Among the inmates transferred was Syrian prisoner Jihad Diyab, 43, who had staged a hunger strike and requested a U.S. court to order prison officials to stop force-feeding him.

The six men received an "approved for transfer" from US authorities and left the military base on a U.S. Air Force plane at 12:00 am (0500 GMT) Sunday, Pentagon front man Myles Caggins told AFP.

There are still 136 prisoners at Guantanamo, most of whom are detained without charge or facing trial, after 66 detainees were approved to be released by the successive governments of George W. Bush and Barack Obama
I am the change that you seek...
Sunday's transfers follow the release of seven prisoners in November.

"We are very grateful to Uruguay for this important humanitarian action, and to President (Jose) Mujica for his strong leadership in providing a home for individuals who cannot return to their own countries," special envoy for Guantanamo closure Cliff Sloan told AFP.

"The support we are receiving from our friends and allies is critical to achieving our shared goal of closing Guantanamo, and this transfer is a major milestone in our efforts to close the facility."

Uruguay's leftist President Jose Mujica had announced in March that the South American country would take in the inmates on humanitarian grounds in an effort to help U.S. President Barack Obama fulfill his long-delayed promise to close the military prison in Cuba.

The transfers, initially to take place last August, were delayed for political reasons.

By the time Washington was ready, Uruguay was in the midst of an election campaign to choose Mujica's successor, making the issue a political hot potato.

Diyab is one of several prisoners who have staged hunger strikes at Guantanamo arguing that they are being held in legal limbo.

Last year, Guantanamo prisoners staged the largest protest in the prison's history -- involving two thirds of all detainees at its peak and spanning six months.
Posted by:trailing wife

#4  Not to be confuses with several battlegrounds from Afghanistan to the ME some of their still warm bodies have turned up on.
Posted by: Procopius2k   2014-12-08 09:22  

#3  Isn't this how Butch and Sundance ended up?
(Oh right, Bolivia...)
Posted by: ed in texas   2014-12-08 07:59  

#2  Obama, as one of his first acts in office upon taking office in January 2009, vowed to close the U.S. military prison, but that has been thwarted by the U.S. Congress.

He has therefore had to rely on a handful of countries that have agreed to take in some of the prisoners.


Thwarted by Congress?

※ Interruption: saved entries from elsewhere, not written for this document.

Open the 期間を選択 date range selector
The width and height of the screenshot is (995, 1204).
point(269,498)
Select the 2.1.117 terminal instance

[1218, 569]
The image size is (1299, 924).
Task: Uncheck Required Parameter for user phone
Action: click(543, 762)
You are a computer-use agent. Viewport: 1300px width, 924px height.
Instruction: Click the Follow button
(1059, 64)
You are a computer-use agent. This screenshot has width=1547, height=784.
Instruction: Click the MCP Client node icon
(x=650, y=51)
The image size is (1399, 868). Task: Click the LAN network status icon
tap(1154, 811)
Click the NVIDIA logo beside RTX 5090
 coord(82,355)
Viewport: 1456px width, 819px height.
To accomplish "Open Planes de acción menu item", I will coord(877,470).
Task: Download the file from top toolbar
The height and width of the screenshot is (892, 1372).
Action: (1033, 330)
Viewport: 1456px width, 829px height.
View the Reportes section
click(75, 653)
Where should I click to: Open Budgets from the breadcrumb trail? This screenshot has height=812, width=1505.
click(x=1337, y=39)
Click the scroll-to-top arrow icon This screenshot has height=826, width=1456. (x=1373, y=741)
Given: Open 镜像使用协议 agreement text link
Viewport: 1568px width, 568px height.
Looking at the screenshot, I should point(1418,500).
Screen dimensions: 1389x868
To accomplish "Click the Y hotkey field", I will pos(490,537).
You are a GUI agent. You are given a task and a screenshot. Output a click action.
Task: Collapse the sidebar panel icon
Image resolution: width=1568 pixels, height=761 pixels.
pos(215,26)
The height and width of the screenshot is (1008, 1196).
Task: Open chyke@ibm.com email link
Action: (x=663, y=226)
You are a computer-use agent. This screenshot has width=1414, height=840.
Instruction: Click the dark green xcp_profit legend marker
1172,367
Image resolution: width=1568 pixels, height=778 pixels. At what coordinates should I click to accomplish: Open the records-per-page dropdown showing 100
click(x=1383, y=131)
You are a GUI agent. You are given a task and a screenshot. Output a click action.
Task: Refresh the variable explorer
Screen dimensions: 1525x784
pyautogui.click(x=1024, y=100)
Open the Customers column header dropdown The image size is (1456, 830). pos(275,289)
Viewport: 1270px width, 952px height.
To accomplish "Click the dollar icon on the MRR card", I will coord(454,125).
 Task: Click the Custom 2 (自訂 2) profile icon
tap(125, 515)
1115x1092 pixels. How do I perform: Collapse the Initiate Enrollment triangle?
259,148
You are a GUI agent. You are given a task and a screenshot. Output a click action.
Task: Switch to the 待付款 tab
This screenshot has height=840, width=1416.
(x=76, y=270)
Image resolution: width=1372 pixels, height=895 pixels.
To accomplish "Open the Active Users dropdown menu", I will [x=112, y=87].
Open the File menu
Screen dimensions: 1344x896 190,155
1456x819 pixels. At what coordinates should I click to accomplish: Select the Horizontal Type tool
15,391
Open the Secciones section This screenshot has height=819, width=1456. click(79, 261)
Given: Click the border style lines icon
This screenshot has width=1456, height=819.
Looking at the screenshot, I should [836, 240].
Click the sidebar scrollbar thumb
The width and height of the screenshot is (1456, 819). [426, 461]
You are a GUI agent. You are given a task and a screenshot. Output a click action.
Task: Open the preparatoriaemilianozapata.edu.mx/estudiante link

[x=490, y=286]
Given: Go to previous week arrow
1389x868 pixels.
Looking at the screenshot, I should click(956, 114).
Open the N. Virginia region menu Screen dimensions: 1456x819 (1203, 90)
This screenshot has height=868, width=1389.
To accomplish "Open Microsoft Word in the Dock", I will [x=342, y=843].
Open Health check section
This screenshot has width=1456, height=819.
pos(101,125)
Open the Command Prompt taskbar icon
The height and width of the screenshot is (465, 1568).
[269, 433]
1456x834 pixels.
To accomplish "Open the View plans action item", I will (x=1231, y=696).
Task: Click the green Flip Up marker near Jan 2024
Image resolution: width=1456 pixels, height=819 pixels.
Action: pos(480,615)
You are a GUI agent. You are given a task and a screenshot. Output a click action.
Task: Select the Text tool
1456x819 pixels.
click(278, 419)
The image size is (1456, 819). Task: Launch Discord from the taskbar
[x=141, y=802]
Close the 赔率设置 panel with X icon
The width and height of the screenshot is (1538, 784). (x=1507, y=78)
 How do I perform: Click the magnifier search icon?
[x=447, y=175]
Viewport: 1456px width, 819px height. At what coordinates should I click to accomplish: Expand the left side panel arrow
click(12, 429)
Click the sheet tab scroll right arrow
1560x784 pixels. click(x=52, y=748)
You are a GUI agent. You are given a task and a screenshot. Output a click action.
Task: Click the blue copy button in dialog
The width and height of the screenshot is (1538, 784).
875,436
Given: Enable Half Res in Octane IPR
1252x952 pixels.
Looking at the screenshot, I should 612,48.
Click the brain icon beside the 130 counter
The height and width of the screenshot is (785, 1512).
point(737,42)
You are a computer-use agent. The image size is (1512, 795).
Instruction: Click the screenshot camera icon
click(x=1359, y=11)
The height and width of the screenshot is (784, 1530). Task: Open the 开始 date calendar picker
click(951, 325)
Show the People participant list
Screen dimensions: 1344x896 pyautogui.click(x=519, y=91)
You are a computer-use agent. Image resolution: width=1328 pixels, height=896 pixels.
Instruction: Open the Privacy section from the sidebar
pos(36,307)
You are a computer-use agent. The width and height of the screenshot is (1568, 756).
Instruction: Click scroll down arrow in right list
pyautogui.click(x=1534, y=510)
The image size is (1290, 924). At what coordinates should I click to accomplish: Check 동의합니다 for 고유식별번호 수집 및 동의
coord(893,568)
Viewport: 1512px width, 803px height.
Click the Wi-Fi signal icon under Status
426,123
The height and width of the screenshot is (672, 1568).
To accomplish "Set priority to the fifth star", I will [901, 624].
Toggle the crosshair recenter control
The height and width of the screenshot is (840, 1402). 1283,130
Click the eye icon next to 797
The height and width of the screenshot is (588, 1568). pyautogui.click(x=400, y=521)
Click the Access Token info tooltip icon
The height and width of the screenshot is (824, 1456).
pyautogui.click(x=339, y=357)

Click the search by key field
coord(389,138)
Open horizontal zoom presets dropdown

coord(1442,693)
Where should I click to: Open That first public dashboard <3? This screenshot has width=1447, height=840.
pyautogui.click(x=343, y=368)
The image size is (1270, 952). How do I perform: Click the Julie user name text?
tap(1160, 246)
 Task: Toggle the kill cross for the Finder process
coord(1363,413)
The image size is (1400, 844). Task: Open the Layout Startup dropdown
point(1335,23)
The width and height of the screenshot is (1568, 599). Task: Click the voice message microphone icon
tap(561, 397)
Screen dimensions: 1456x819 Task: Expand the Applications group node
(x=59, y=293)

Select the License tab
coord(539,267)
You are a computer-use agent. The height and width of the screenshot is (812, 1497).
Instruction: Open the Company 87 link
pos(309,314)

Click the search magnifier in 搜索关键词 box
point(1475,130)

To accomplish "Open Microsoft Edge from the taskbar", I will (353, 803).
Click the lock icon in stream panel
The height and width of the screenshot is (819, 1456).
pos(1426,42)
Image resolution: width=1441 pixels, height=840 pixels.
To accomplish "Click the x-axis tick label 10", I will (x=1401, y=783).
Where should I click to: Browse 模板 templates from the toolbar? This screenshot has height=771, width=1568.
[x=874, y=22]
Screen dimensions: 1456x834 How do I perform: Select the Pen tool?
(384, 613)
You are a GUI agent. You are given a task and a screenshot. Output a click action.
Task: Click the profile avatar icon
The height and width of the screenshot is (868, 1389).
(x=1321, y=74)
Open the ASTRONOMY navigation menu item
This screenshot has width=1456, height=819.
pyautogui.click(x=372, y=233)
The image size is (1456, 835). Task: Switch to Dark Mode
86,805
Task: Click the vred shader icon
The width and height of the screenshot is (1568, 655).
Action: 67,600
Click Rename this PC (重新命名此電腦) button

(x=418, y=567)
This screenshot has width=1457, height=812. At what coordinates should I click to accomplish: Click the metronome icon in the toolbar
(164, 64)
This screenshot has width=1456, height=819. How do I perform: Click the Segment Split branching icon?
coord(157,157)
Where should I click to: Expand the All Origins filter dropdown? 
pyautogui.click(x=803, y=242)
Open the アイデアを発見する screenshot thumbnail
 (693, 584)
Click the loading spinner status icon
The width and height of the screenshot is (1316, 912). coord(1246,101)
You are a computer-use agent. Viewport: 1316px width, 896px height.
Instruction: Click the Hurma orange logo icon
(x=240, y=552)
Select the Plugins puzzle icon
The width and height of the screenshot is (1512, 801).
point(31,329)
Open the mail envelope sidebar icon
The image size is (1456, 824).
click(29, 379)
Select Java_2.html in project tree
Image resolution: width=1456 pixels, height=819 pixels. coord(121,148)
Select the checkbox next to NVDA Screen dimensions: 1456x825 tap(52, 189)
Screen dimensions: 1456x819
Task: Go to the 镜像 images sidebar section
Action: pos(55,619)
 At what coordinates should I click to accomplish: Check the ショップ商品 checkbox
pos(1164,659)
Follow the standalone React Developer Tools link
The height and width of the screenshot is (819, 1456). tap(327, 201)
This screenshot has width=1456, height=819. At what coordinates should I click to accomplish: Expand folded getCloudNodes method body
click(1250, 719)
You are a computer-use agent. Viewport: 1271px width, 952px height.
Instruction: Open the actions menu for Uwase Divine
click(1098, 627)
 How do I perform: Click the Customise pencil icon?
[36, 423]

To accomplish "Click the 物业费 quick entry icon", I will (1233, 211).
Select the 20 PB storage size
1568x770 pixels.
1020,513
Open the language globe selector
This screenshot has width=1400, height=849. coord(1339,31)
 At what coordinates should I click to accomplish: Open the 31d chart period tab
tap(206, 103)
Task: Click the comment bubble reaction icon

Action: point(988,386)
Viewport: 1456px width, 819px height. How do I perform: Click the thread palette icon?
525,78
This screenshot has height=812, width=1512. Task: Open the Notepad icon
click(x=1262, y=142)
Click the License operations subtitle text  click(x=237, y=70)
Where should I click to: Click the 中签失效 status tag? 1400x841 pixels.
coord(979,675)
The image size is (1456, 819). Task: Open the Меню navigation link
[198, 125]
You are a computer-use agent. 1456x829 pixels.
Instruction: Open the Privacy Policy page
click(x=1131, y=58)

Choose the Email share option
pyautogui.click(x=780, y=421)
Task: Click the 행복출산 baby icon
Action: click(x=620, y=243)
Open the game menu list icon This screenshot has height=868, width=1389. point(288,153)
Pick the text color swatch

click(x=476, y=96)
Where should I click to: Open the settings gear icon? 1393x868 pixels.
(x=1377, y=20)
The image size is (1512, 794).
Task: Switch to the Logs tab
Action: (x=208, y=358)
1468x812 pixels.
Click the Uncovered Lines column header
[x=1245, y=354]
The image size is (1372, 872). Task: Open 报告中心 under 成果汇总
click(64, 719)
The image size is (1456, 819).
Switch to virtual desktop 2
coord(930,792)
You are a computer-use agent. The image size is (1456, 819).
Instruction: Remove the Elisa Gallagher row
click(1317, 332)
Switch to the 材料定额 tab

What poppycock! The fact that there are only a handful of countries that will accept these guys ought to tell Obama and his MSM something about these detainees.

Look for these boneheads to make their way to our southern border sometime in the future and claim they have been here 5 years. Then let the governmental benefits begin.

Uruguay must have very low, low standards for entry.
Posted by: JohnQC   2014-12-08 07:51  

#1  By the time Washington was ready, Uruguay was in the midst of an election campaign to choose Mujica's successor, making the issue a political hot potato.

Welcome to Uruguay, where you will feel like Hope and Crosby movies play all day.